23 August 2019  | ISR19-32 | Go to website
To report an incident call 1300 814 609 24 hours a day, 7 days a week.

Week ending Friday 16 August 2019
High level summary of emerging trends and our recommendations to operators.

Reportable incidents: 32
Summarised incidents: 3

This incident summary provides information on reportable incidents and safety advice for the NSW mining industry.

Fatality  | IncNot 0035311

SummaryA dozer and light vehicle collided at a mineral sands mine.
The light vehicle operator was fatally injured during the incident.

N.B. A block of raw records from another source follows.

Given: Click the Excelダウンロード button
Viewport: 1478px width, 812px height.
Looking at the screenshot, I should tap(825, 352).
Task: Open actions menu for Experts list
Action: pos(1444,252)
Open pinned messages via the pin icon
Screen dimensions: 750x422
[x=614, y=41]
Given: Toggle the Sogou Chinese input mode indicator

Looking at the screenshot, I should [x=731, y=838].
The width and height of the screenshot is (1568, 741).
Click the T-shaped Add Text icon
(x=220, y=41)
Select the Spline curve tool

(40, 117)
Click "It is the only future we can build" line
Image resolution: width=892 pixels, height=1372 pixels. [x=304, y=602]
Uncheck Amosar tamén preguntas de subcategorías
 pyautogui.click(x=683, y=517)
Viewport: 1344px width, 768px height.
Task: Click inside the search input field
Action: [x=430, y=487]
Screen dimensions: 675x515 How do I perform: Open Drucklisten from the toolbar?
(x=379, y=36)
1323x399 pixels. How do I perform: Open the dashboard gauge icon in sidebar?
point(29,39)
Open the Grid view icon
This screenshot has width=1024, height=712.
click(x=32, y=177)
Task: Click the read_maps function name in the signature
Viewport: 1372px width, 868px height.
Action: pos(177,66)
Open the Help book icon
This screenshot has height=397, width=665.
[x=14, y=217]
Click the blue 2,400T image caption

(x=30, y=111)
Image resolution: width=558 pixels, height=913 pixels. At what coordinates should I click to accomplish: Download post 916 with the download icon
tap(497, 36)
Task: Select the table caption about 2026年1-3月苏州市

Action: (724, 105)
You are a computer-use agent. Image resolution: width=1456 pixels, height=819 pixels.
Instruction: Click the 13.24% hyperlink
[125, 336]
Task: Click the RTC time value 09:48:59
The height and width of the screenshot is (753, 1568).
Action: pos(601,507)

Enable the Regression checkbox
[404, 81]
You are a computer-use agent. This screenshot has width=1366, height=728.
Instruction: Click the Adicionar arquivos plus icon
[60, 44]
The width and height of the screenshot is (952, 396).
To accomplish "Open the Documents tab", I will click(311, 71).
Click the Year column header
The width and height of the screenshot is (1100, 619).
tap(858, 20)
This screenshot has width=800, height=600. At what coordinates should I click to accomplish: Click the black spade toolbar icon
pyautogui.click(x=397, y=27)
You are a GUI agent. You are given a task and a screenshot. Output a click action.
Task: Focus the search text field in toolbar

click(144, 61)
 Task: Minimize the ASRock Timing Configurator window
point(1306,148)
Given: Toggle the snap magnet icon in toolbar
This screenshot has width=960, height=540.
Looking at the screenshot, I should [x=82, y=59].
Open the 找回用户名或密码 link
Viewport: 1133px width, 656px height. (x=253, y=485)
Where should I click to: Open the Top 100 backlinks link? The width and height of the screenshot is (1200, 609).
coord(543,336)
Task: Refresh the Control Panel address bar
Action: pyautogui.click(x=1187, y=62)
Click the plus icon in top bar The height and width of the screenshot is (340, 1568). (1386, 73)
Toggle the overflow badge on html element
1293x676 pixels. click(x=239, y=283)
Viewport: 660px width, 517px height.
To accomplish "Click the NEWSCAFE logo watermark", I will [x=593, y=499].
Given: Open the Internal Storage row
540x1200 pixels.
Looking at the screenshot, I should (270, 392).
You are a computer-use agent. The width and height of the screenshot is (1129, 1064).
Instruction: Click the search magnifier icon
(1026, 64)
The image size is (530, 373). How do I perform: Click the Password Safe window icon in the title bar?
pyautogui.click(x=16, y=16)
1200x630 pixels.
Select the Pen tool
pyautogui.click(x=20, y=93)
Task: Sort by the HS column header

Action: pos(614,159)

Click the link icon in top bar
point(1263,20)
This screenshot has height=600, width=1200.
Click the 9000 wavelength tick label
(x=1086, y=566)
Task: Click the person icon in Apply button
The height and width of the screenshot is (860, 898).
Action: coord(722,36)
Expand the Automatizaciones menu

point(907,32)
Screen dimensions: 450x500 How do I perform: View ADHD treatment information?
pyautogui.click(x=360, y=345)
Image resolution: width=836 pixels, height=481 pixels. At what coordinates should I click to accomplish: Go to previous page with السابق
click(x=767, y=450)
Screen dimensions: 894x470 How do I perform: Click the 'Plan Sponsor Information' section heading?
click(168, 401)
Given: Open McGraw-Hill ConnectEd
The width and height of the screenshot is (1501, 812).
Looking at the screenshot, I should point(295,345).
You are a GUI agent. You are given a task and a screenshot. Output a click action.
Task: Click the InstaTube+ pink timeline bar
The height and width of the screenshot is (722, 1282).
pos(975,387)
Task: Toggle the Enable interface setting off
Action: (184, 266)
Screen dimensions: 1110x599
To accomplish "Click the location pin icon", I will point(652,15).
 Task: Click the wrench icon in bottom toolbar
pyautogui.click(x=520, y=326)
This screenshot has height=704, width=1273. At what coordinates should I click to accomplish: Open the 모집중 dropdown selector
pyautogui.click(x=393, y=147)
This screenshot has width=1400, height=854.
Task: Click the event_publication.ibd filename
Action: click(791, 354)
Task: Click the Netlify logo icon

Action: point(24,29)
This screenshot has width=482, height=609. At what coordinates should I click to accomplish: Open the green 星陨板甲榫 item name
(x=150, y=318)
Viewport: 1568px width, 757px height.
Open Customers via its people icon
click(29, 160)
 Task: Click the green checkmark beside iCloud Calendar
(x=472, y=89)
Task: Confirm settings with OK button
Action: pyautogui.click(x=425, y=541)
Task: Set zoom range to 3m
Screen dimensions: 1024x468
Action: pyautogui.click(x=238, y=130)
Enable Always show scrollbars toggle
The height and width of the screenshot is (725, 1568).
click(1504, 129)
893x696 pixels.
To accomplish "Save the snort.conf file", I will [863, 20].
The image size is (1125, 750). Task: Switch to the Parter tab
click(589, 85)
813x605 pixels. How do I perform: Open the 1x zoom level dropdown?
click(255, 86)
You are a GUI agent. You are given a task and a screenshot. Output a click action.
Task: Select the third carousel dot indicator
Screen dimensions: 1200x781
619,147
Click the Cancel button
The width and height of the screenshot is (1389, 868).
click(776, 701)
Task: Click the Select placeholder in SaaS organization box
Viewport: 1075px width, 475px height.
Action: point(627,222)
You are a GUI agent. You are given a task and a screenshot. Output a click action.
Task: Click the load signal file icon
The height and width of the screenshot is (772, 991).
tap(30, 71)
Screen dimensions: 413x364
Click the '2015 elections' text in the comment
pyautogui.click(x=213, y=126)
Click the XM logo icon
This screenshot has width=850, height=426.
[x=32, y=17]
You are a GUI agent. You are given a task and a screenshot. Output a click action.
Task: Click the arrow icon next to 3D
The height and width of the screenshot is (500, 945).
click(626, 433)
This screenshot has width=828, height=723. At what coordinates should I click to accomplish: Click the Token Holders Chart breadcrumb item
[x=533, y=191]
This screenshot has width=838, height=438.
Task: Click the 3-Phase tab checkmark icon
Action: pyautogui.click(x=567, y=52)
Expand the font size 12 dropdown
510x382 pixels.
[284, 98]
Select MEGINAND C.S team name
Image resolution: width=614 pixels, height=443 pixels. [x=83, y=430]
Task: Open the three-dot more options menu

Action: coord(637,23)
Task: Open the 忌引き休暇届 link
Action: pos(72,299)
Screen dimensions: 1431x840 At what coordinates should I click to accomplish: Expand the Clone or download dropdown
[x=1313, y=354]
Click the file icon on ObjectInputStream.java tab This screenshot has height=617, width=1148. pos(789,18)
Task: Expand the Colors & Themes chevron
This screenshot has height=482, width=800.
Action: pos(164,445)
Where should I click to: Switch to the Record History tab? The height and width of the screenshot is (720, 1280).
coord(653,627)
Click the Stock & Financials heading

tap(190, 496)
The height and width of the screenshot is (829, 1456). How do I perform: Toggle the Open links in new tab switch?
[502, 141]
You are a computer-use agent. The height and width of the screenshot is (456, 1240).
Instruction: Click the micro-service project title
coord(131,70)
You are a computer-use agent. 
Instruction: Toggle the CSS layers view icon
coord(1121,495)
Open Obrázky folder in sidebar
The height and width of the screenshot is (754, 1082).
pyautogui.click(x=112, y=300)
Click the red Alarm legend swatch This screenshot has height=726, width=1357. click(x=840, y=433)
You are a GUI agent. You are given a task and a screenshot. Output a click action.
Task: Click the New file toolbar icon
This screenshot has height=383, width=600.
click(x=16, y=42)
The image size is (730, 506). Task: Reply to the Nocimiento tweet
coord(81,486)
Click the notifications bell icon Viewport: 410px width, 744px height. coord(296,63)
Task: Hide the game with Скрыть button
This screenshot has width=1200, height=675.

Recommendations to industry: Investigators and inspectors attended the incident site. The Regulator has commenced a major investigation, and an investigation information release will be issued in the near future.

Dangerous incident  | IncNot 0035328

SummaryA secondary haulage shaft winder apparatus was being tested. The skip was being operated in manual mode when the top of the skip contacted the stops in the headgear.  
Cause reported to be positive communication failure between the worker controlling the slow raise test and the winder driver. Secondary means of egress was available for workers underground.

Recommendations to industry: Communication protocols must be adhered to when winding systems are being operated manually during testing or maintenance.

Dangerous incident  | IncNot 0035336

SummaryThe operator of a mobile crushing unit smelled smoke. On further examination, the operator observed flames coming from the battery compartment. The operator shut down the unit and used a single hand-held extinguisher to put out the fire.
Initial investigation indicates that a belt guard had become loose and contacted the battery terminals, causing a fire.
Mobile crushing unit

Recommendations to industry: Plant that is subject to constant, heavy vibration must be appropriately inspected and maintained.
Mine operators should consider all risks associated with the placement and guarding of lead acid batteries fitted to such plant. 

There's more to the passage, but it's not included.